In January, the Kenyan national airline’s Board of Directors announced that earnings for the year would be lower by at least 25% due to foreign exchange (Forex) losses.
“The tight forex demand had a significant impact on Kenya Airways’ financial transactions which are mainly carried out in the major foreign currencies, specifically the devaluation of the Kenya Shilling,” KQ CEO Allan Kilavuka said Monday.
“If you remove the impact of those losses and the abnormal fuel cost increase of 160 per cent, we would have made an operating profit.”
During the year, the airline’s total revenue increased by 66 per cent to Ksh117 billion as passenger numbers rose by 68 per cent to 3.7 million and cargo business uplift increased by 3.5 per cent to 65,955 tonnes.
The Group’s revenue stood at KES117 billion, a 66% increase from the previous year. This is 5% below the pre-pandemic reported revenue, indicative of the Groups projected recovery by 2024. #KQ2022FYResults #PathToRecovery pic.twitter.com/Sd5uaw3RJJ
— Kenya Airways (@KenyaAirways) March 27, 2023
KQ’s costs surged from Ksh86.4 billion to Ksh155 billion, mainly driven by rising fuel prices. Other direct operating expenses shot up due to increased capacity.
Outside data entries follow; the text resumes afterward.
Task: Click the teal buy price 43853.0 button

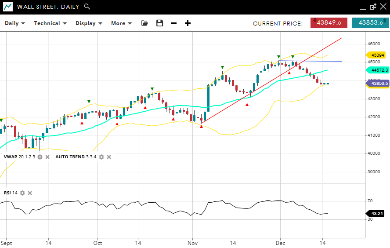Action: [370, 23]
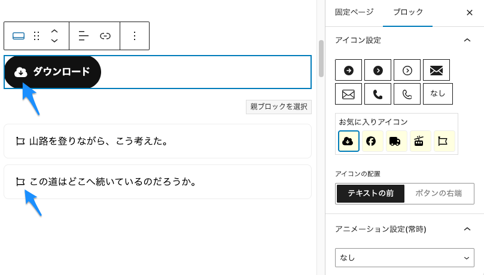Image resolution: width=484 pixels, height=275 pixels.
Task: Select なし to remove the icon
Action: [x=438, y=94]
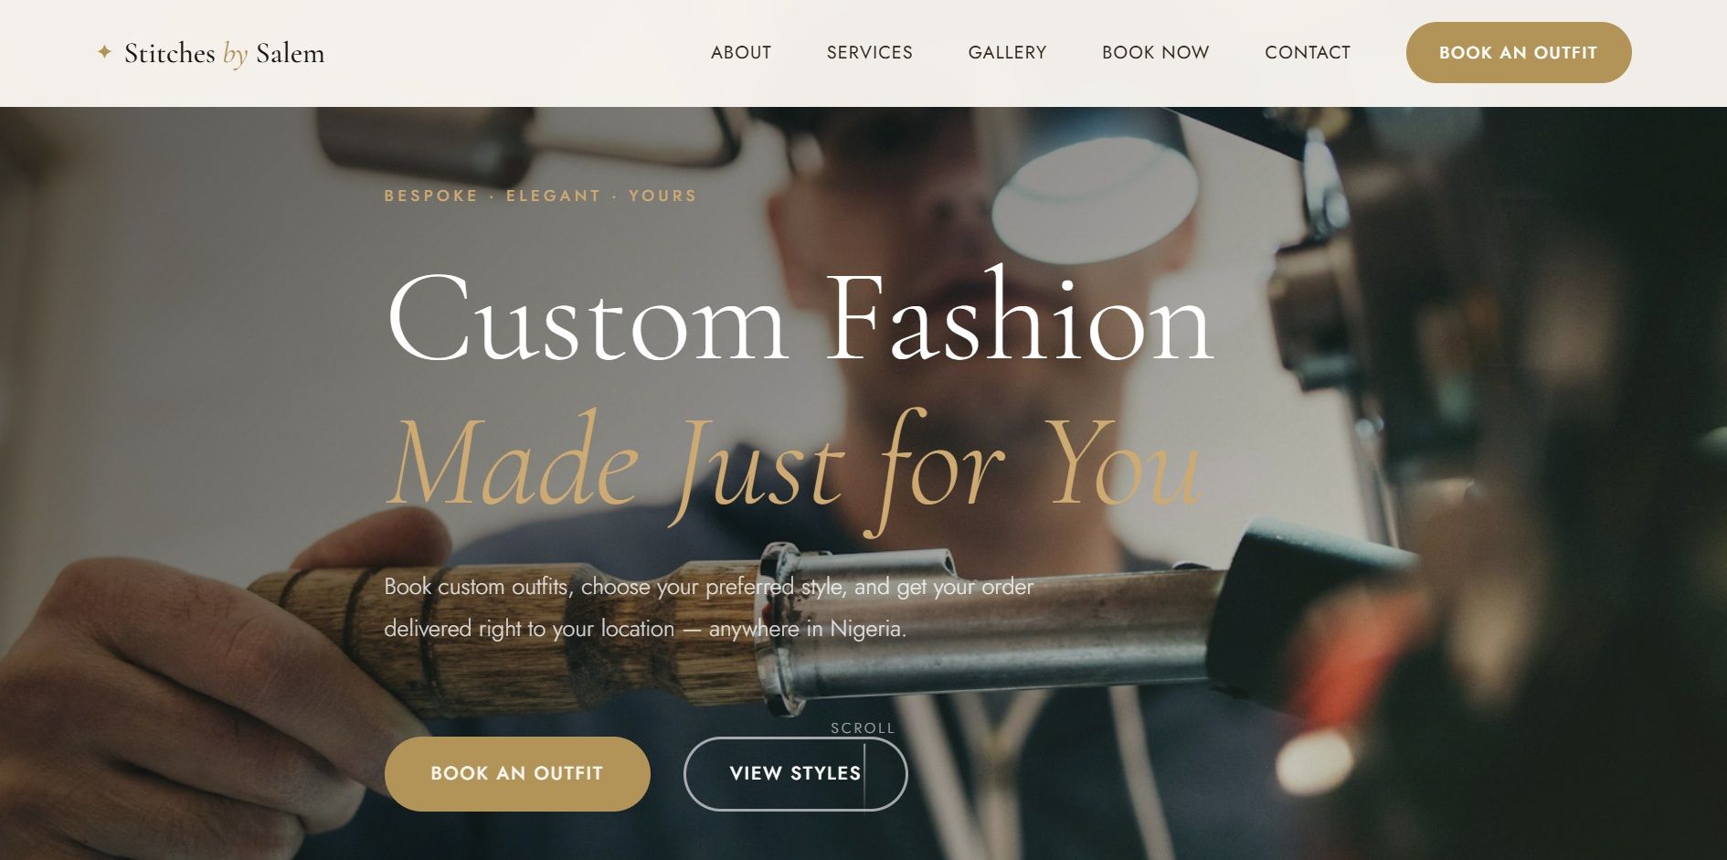
Task: Open View Styles outlined button
Action: tap(796, 773)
“Net financing cost increased by Sh23 billion because of a one-off transaction that was taken during the year pertaining to the takeover of a US dollar-denominated loan by the Kenyan government which converted the loan to Kenyan shillings,” said Hellen Mathuka, chief financial officer at KQ.
“The conversation required as a company to recycle the foreign exchange losses through the profit and loss accounting, having an impact of Ksh18 billion.”
The KQ board says the airline will break even this year and reach profitability by 2024.
“We are emerging. I am very excited with what we are doing. We have a journey to walk to 2024, but green shoots of change have started to show,” said Kilavuka.